In Deutschland sei über Jahre "schlechter ausgebildet" worden, führte Wolf aus: "Da brauchen wir uns nichts vorzumachen. Wir waren in der Spielerentwicklung von den Topnationen die schlechteste. Im Trend dreht sich das aber gerade." Man habe die Probleme erkannt und deshalb "gravierend" eingegriffen. Für die unzureichenden Einsatzzeiten deutscher Talente wolle er auch keineswegs das fehlende Vertrauen der Trainer der Erst- und Zweitligisten verantwortlich machen.

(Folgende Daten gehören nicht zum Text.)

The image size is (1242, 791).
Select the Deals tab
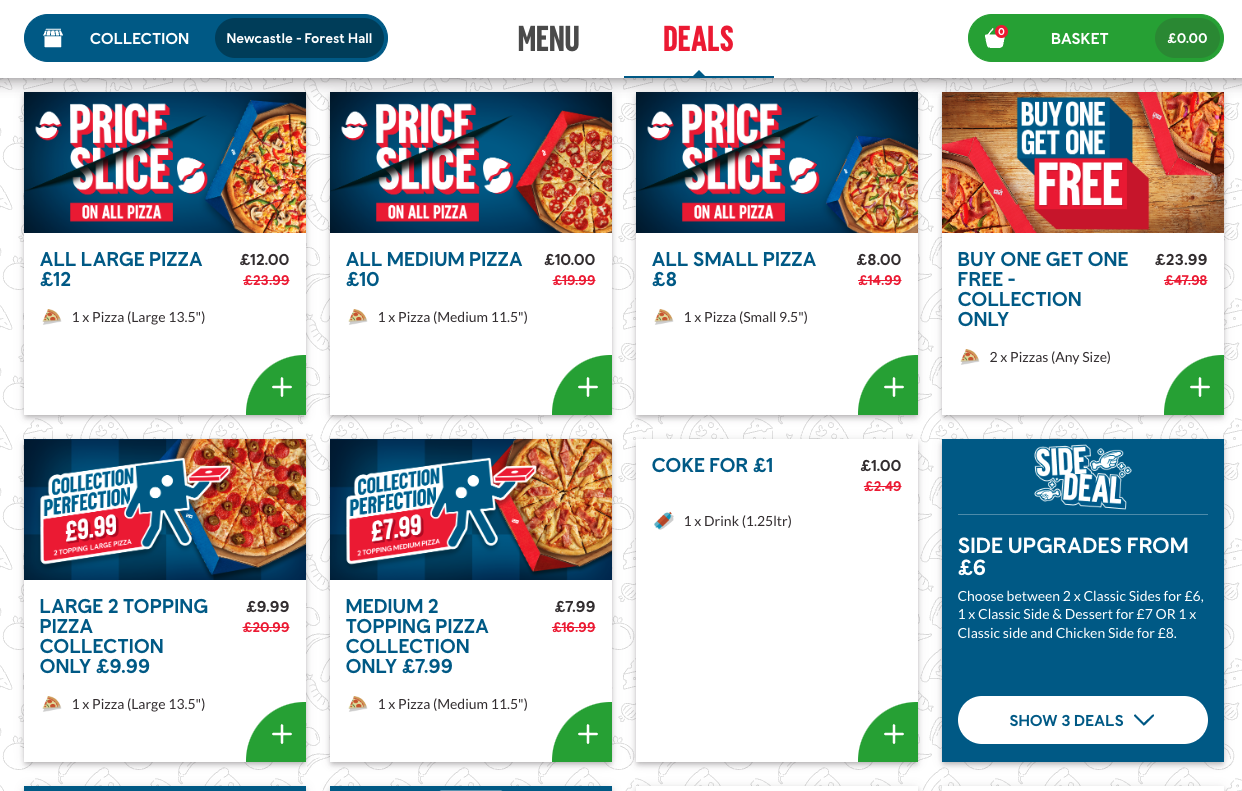[x=698, y=39]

"Es geht darum: Wir müssen besser ausbilden, damit die Spieler auf den Platz kommen", betonte der Sportdirektor für Nachwuchs, Training und Entwicklung beim Deutschen Fußball-Bund (DFB): "Es geht darum, was der Einzelne kann. Und es geht um Mentalität. Da hat Matthias Sammer schon Recht mit seiner Kritik. Wir müssen auf allen Ebenen besser werden. Wir sind noch immer nicht gut genug."
Deutschland sei "keine Bolzplatznation mehr". Um weiterhin ein Sportland zu sein, brauche es "im Kinderbereich viel mehr täglichen Zugang zum Sport".